Open AccessPHLDA 1, another PHLDA family protein that inhibits Akt
Author(s) -
Chen Yu,
Takikawa Masahiro,
Tsutsumi Shuichi,
Yamaguchi Yoko,
Okabe Atsushi,
Shimada Mayuna,
Kawase Tatsuya,
Sada Akane,
Ezawa Issei,
Takano Yuhei,
Nagata Kisaburo,
Suzuki Yutaka,
Semba Kentaro,
Aburatani Hiroyuki,
Ohki Rieko
Publication year - 2018
Publication title -
cancer science
Language(s) - English
Resource type - Journals
SCImago Journal Rank - 2.035
H-Index - 141
eISSN - 1349-7006
pISSN - 1347-9032
DOI - 10.1111/cas.13796
Subject(s) - pleckstrin homology domain , protein kinase b , phosphatidylinositol , repressor , function (biology) , microbiology and biotechnology , akt1 , psychological repression , chemistry , gene , biology , pi3k/akt/mtor pathway , biochemistry , signal transduction , gene expression
The PHLDA family (pleckstrin homology‐like domain family) of genes consists of 3 members: PHLDA 1 , 2 , and 3 . Both PHLDA 3 and PHLDA 2 are phosphatidylinositol ( PIP ) binding proteins and function as repressors of Akt.

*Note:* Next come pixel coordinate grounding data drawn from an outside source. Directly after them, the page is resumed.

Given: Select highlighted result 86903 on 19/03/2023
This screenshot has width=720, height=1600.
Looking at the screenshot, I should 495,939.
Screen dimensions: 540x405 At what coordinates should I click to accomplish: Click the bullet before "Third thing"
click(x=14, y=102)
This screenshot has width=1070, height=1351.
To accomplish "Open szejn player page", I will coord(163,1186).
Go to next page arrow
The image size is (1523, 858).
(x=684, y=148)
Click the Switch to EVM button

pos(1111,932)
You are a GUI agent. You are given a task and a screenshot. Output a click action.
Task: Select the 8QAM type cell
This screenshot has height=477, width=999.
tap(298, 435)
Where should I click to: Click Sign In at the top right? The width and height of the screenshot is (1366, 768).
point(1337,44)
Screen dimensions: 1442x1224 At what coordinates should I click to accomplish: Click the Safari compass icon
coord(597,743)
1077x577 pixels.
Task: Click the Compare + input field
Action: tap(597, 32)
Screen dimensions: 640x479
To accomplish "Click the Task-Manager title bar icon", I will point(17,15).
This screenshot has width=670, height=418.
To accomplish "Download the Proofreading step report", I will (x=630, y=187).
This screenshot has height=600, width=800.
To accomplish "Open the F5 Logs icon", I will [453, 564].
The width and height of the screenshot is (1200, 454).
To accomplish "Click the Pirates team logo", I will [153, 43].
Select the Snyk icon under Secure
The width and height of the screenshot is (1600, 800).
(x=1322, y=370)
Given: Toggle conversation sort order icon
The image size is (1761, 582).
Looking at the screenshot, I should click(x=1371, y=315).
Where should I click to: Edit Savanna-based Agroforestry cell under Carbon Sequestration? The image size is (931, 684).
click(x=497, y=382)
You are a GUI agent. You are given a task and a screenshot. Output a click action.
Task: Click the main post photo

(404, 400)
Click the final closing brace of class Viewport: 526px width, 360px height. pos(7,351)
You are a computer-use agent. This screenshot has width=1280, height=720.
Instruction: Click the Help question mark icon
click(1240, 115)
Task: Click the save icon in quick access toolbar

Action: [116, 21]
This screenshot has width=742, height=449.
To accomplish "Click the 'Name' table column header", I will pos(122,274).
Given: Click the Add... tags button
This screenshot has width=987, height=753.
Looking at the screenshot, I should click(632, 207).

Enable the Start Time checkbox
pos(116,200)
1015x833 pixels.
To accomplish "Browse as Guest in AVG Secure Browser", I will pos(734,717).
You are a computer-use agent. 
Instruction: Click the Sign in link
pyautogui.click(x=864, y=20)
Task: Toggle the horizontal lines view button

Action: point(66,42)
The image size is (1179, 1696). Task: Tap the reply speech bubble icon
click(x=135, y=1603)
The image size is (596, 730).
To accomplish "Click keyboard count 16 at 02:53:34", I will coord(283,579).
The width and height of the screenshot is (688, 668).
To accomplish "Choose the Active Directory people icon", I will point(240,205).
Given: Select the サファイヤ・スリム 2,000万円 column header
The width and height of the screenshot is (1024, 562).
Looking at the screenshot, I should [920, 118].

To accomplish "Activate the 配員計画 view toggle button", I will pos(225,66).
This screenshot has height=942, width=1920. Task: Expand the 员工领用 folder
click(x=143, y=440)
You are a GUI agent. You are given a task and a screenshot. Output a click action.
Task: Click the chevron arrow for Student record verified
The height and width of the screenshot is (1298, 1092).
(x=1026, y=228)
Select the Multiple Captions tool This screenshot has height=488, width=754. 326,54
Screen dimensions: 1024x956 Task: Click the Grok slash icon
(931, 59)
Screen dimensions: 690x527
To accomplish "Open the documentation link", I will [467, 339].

They have tumor suppressive functions, mainly through Akt inhibition. Several reports suggest that PHLDA 1 also has a tumor suppressive function; however, the precise molecular functions of PHLDA 1 remain to be elucidated. Through a comprehensive screen for p53 target genes, we identified PHLDA 1 as a novel p53 target, and we show that PHLDA 1 has the ability to repress Akt in a manner similar to that of PHLDA 3 and PHLDA 2. PHLDA 1 has a so‐called split PH domain in which the PH domain is divided into an N‐terminal (β sheets 1‐3) and a C‐terminal (β sheets 4‐7 and an α‐helix) portions. We show that the PH domain of PHLDA 1 is responsible for its localization to the plasma membrane and binding to phosphatidylinositol. We also show that the function of the PH domain is essential for Akt repression. In addition, PHLDA 1 expression analysis suggests that PHLDA 1 has a tumor suppressive function in breast and ovarian cancers.